## What to produce
Print out every entry, keeping each line identical to the original.

[[ Data for review open ]]

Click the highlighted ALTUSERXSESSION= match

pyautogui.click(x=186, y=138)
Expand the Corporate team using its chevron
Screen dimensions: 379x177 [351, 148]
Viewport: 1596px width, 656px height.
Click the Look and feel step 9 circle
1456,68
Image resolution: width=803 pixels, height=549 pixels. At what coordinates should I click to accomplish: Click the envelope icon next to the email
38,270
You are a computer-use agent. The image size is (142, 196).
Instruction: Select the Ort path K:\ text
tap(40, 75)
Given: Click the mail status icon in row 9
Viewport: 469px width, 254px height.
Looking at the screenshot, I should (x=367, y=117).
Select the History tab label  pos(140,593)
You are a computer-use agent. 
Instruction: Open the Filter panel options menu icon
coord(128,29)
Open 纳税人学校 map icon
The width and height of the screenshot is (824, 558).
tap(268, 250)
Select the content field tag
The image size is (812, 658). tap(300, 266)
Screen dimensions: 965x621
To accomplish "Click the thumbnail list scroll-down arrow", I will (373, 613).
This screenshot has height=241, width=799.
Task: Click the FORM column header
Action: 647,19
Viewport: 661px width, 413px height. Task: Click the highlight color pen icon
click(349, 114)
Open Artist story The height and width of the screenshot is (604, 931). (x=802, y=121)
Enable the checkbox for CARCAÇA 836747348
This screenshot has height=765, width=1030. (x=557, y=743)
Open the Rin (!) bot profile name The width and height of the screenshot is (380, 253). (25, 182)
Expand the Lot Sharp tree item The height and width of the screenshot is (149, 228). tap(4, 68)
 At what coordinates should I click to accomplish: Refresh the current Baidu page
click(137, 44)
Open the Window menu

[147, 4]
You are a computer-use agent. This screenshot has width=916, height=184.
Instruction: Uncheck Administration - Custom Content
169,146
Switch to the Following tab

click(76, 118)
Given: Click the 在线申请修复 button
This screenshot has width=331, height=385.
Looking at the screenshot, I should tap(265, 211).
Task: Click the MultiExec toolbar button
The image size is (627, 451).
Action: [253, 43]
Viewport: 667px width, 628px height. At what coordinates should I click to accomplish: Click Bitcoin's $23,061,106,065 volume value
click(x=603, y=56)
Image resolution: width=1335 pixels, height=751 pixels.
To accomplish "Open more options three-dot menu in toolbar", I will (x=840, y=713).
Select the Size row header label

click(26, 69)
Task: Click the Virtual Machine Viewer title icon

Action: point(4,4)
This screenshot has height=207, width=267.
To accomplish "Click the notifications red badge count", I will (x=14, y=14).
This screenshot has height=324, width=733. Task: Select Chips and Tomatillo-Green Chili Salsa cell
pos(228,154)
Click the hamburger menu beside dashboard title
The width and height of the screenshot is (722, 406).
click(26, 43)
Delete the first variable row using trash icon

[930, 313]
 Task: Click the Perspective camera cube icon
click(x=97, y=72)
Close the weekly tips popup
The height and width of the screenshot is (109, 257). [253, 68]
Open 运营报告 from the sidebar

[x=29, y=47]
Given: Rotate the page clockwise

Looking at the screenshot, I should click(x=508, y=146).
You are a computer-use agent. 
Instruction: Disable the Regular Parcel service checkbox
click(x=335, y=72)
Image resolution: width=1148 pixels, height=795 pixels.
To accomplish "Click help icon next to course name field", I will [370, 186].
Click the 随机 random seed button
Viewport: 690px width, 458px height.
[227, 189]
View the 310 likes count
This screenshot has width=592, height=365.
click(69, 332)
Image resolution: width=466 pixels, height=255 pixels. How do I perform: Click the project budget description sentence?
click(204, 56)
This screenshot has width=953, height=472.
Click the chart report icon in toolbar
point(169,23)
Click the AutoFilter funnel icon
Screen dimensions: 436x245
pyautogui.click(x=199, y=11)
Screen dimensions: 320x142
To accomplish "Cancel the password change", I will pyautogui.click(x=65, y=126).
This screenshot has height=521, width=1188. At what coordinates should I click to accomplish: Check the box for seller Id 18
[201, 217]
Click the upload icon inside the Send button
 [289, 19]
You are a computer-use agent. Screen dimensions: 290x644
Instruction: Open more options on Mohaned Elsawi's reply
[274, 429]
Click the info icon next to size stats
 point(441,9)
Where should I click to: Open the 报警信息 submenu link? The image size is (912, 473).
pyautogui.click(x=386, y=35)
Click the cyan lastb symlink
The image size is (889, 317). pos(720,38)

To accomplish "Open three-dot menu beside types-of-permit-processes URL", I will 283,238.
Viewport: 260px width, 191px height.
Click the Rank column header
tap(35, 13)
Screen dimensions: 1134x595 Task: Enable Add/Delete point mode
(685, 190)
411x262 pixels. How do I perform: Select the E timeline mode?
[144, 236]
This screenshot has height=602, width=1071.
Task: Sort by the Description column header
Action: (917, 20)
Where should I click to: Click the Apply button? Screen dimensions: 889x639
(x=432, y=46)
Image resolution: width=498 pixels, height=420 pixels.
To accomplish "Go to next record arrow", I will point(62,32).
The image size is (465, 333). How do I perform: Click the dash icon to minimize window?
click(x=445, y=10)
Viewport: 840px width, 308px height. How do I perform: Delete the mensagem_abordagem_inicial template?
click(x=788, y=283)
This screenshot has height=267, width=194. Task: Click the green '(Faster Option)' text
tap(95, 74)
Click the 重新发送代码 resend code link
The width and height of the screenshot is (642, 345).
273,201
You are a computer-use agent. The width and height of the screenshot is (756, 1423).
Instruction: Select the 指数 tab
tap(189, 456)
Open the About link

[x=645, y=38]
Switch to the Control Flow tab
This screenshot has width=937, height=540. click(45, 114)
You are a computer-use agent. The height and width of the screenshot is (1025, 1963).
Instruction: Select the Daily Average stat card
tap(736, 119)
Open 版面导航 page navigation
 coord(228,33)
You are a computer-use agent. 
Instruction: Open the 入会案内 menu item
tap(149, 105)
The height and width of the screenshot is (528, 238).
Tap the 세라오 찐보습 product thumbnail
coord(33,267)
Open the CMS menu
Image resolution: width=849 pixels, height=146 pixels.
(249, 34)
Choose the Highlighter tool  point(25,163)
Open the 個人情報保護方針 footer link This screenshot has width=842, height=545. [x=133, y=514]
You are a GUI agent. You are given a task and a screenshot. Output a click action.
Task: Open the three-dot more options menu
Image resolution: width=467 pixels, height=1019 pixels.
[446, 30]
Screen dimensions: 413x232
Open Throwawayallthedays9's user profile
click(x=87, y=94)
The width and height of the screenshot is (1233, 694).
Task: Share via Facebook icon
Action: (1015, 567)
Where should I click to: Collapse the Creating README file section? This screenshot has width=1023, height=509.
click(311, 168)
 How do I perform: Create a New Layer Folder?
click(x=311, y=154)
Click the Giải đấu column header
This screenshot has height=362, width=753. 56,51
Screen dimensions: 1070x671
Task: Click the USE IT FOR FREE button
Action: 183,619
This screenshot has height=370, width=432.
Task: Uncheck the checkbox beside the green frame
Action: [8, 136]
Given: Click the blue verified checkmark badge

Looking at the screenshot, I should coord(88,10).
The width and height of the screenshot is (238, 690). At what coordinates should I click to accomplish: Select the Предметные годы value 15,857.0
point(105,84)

[[ Data for review closed ]]

## Response box
Click the highlighted ALTUSERXSESSION= match

pyautogui.click(x=186, y=138)
Expand the Corporate team using its chevron
Screen dimensions: 379x177 [351, 148]
Viewport: 1596px width, 656px height.
Click the Look and feel step 9 circle
1456,68
Image resolution: width=803 pixels, height=549 pixels. At what coordinates should I click to accomplish: Click the envelope icon next to the email
38,270
You are a computer-use agent. The image size is (142, 196).
Instruction: Select the Ort path K:\ text
tap(40, 75)
Given: Click the mail status icon in row 9
Viewport: 469px width, 254px height.
Looking at the screenshot, I should (x=367, y=117).
Select the History tab label  pos(140,593)
You are a computer-use agent. 
Instruction: Open the Filter panel options menu icon
coord(128,29)
Open 纳税人学校 map icon
The width and height of the screenshot is (824, 558).
tap(268, 250)
Select the content field tag
The image size is (812, 658). tap(300, 266)
Screen dimensions: 965x621
To accomplish "Click the thumbnail list scroll-down arrow", I will (373, 613).
This screenshot has height=241, width=799.
Task: Click the FORM column header
Action: 647,19
Viewport: 661px width, 413px height. Task: Click the highlight color pen icon
click(349, 114)
Open Artist story The height and width of the screenshot is (604, 931). (x=802, y=121)
Enable the checkbox for CARCAÇA 836747348
This screenshot has height=765, width=1030. (x=557, y=743)
Open the Rin (!) bot profile name The width and height of the screenshot is (380, 253). (25, 182)
Expand the Lot Sharp tree item The height and width of the screenshot is (149, 228). tap(4, 68)
 At what coordinates should I click to accomplish: Refresh the current Baidu page
click(137, 44)
Open the Window menu

[147, 4]
You are a computer-use agent. This screenshot has width=916, height=184.
Instruction: Uncheck Administration - Custom Content
169,146
Switch to the Following tab

click(76, 118)
Given: Click the 在线申请修复 button
This screenshot has width=331, height=385.
Looking at the screenshot, I should tap(265, 211).
Task: Click the MultiExec toolbar button
The image size is (627, 451).
Action: [253, 43]
Viewport: 667px width, 628px height. At what coordinates should I click to accomplish: Click Bitcoin's $23,061,106,065 volume value
click(x=603, y=56)
Image resolution: width=1335 pixels, height=751 pixels.
To accomplish "Open more options three-dot menu in toolbar", I will (x=840, y=713).
Select the Size row header label

click(26, 69)
Task: Click the Virtual Machine Viewer title icon

Action: point(4,4)
This screenshot has height=207, width=267.
To accomplish "Click the notifications red badge count", I will (x=14, y=14).
This screenshot has height=324, width=733. Task: Select Chips and Tomatillo-Green Chili Salsa cell
pos(228,154)
Click the hamburger menu beside dashboard title
The width and height of the screenshot is (722, 406).
click(26, 43)
Delete the first variable row using trash icon

[930, 313]
 Task: Click the Perspective camera cube icon
click(x=97, y=72)
Close the weekly tips popup
The height and width of the screenshot is (109, 257). [253, 68]
Open 运营报告 from the sidebar

[x=29, y=47]
Given: Rotate the page clockwise

Looking at the screenshot, I should click(x=508, y=146).
You are a computer-use agent. 
Instruction: Disable the Regular Parcel service checkbox
click(x=335, y=72)
Image resolution: width=1148 pixels, height=795 pixels.
To accomplish "Click help icon next to course name field", I will [370, 186].
Click the 随机 random seed button
Viewport: 690px width, 458px height.
[227, 189]
View the 310 likes count
This screenshot has width=592, height=365.
click(69, 332)
Image resolution: width=466 pixels, height=255 pixels. How do I perform: Click the project budget description sentence?
click(204, 56)
This screenshot has width=953, height=472.
Click the chart report icon in toolbar
point(169,23)
Click the AutoFilter funnel icon
Screen dimensions: 436x245
pyautogui.click(x=199, y=11)
Screen dimensions: 320x142
To accomplish "Cancel the password change", I will pyautogui.click(x=65, y=126).
This screenshot has height=521, width=1188. At what coordinates should I click to accomplish: Check the box for seller Id 18
[201, 217]
Click the upload icon inside the Send button
 [289, 19]
You are a computer-use agent. Screen dimensions: 290x644
Instruction: Open more options on Mohaned Elsawi's reply
[274, 429]
Click the info icon next to size stats
 point(441,9)
Where should I click to: Open the 报警信息 submenu link? The image size is (912, 473).
pyautogui.click(x=386, y=35)
Click the cyan lastb symlink
The image size is (889, 317). pos(720,38)

To accomplish "Open three-dot menu beside types-of-permit-processes URL", I will 283,238.
Viewport: 260px width, 191px height.
Click the Rank column header
tap(35, 13)
Screen dimensions: 1134x595 Task: Enable Add/Delete point mode
(685, 190)
411x262 pixels. How do I perform: Select the E timeline mode?
[144, 236]
This screenshot has height=602, width=1071.
Task: Sort by the Description column header
Action: (917, 20)
Where should I click to: Click the Apply button? Screen dimensions: 889x639
(x=432, y=46)
Image resolution: width=498 pixels, height=420 pixels.
To accomplish "Go to next record arrow", I will point(62,32).
The image size is (465, 333). How do I perform: Click the dash icon to minimize window?
click(x=445, y=10)
Viewport: 840px width, 308px height. How do I perform: Delete the mensagem_abordagem_inicial template?
click(x=788, y=283)
This screenshot has height=267, width=194. Task: Click the green '(Faster Option)' text
tap(95, 74)
Click the 重新发送代码 resend code link
The width and height of the screenshot is (642, 345).
273,201
You are a computer-use agent. The width and height of the screenshot is (756, 1423).
Instruction: Select the 指数 tab
tap(189, 456)
Open the About link

[x=645, y=38]
Switch to the Control Flow tab
This screenshot has width=937, height=540. click(45, 114)
You are a computer-use agent. The height and width of the screenshot is (1025, 1963).
Instruction: Select the Daily Average stat card
tap(736, 119)
Open 版面导航 page navigation
 coord(228,33)
You are a computer-use agent. 
Instruction: Open the 入会案内 menu item
tap(149, 105)
The height and width of the screenshot is (528, 238).
Tap the 세라오 찐보습 product thumbnail
coord(33,267)
Open the CMS menu
Image resolution: width=849 pixels, height=146 pixels.
(249, 34)
Choose the Highlighter tool  point(25,163)
Open the 個人情報保護方針 footer link This screenshot has width=842, height=545. [x=133, y=514]
You are a GUI agent. You are given a task and a screenshot. Output a click action.
Task: Open the three-dot more options menu
Image resolution: width=467 pixels, height=1019 pixels.
[446, 30]
Screen dimensions: 413x232
Open Throwawayallthedays9's user profile
click(x=87, y=94)
The width and height of the screenshot is (1233, 694).
Task: Share via Facebook icon
Action: (1015, 567)
Where should I click to: Collapse the Creating README file section? This screenshot has width=1023, height=509.
click(311, 168)
 How do I perform: Create a New Layer Folder?
click(x=311, y=154)
Click the Giải đấu column header
This screenshot has height=362, width=753. 56,51
Screen dimensions: 1070x671
Task: Click the USE IT FOR FREE button
Action: 183,619
This screenshot has height=370, width=432.
Task: Uncheck the checkbox beside the green frame
Action: [8, 136]
Given: Click the blue verified checkmark badge

Looking at the screenshot, I should coord(88,10).
The width and height of the screenshot is (238, 690). At what coordinates should I click to accomplish: Select the Предметные годы value 15,857.0
point(105,84)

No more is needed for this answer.